Mainzer and Cushing was picked some good brown dwarf candidates out of the smart data. Their next step was to use the facility telescope NASA infrared above Mauna Kea in Hawaii to gather more information about the objects, and to understand if they are really brown dwarfs, and not something else, such as a distant galaxy masquerading as cool nearby star. This is what brought them to a quiet Conference Room late at night, when even the most astronomers usually owlish of working in the building went home.


"You've got the Guidedog," said Cushing, speaking through the phone speaker operator telescope NASA infrared telescope facility in Hawaii. Guidedog is the name of the computer that controls the camera the telescope. The operator took the computer to focus the telescope.


During the night, the Mainzer vkoshing said the operator, when they were ready to point the telescope at different patch of sky, while controlling the settings that are specific to the interface software on their laptops. The screen of the laptop was projected onto the big screen in the room, where they can get a better view of the software.

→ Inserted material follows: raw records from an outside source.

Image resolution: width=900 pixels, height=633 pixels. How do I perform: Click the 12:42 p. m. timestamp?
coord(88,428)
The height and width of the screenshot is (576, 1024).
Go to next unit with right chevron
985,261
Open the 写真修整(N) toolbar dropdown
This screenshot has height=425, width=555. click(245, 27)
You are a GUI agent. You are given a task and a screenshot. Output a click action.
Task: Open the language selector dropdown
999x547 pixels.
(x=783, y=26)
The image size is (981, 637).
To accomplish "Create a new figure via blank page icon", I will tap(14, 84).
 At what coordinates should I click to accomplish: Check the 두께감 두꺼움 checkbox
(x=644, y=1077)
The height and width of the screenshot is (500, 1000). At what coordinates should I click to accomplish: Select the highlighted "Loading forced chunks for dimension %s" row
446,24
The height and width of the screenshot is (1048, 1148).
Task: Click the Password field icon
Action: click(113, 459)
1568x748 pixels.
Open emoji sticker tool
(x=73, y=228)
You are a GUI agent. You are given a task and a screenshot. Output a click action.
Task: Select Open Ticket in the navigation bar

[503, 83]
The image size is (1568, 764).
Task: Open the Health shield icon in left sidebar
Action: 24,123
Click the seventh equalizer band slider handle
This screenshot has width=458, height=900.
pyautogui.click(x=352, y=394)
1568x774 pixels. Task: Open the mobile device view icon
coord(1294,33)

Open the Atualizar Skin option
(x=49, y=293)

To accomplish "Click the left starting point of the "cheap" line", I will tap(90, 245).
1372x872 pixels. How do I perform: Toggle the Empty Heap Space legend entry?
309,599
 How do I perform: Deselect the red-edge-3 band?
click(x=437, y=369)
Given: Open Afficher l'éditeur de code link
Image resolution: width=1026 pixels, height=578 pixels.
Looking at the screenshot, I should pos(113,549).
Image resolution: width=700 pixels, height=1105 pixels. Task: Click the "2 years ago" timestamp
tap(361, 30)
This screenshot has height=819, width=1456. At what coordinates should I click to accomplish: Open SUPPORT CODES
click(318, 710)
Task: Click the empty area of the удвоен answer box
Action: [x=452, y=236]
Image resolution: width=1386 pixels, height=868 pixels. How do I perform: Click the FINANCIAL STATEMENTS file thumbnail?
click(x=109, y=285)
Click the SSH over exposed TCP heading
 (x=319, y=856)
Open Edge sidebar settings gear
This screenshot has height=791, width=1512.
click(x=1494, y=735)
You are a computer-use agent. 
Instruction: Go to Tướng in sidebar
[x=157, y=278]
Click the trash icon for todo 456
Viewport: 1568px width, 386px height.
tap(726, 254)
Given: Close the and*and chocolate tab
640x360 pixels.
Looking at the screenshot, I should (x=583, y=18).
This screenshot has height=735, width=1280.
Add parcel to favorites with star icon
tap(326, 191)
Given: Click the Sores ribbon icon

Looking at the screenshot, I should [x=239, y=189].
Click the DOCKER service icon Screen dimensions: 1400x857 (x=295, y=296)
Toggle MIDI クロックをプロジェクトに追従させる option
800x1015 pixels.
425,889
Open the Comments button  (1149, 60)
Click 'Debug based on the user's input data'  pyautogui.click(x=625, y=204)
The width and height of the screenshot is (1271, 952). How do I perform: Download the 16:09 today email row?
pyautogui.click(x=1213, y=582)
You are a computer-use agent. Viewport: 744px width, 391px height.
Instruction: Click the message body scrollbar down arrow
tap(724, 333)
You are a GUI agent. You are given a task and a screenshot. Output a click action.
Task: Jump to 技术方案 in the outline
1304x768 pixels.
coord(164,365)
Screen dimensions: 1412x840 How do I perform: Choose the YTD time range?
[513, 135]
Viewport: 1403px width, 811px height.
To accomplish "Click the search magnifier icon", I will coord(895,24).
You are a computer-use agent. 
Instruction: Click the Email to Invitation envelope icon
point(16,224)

One task involved objects and their interest into windows, or slots, the mask stars in other nearby. After the command was given to capture the image, musical instruments, infrared telescope facility, called the spectrometer, broke apart or the fundamental components of the object, like a Prism disperses sunlight into a rainbow. These data were then plots, spectra, showing the proportions of different light than the strength of each wave. Peaks, the purchase was discovered molecules that make up the object, as well as its temperature.


"I think we decline T dwarf," said Mainzer, referring to the sort of brown dwarfs the organizing system according to their temperature. T-dwarfs are about 1400 to 500 Kelvin (about 960 to 230 degrees. c). Wise to find cold heat, maybe even dwarfs even the elusive Y-dwarfs, which some theories say might be cold in about 200 Kelvin (minus 73 degrees Celsius). If this object was discovered, it would be a star-like body is cold.


The search for brown dwarfs continued into the night. The astronomers ar were bags of sweet-and-sour gummies and M & Ms, not to mention the thrill of discovering new worlds.


They stayed until 3 a.m. on the same night, midnight in Hawaii. The telescope was then in turn another team of observers.


"We are still late with the stars, even though we see them using electronic sensors instead of looking through a telescope within our eyes," said Mainzer. "But compared to the ancient astronomers, I think our feeling of AWE is the same, we are continuing search to understand our amazing universe."


The source of the story:


The above story is published  materials provided by good laboratory of NASA/Jet.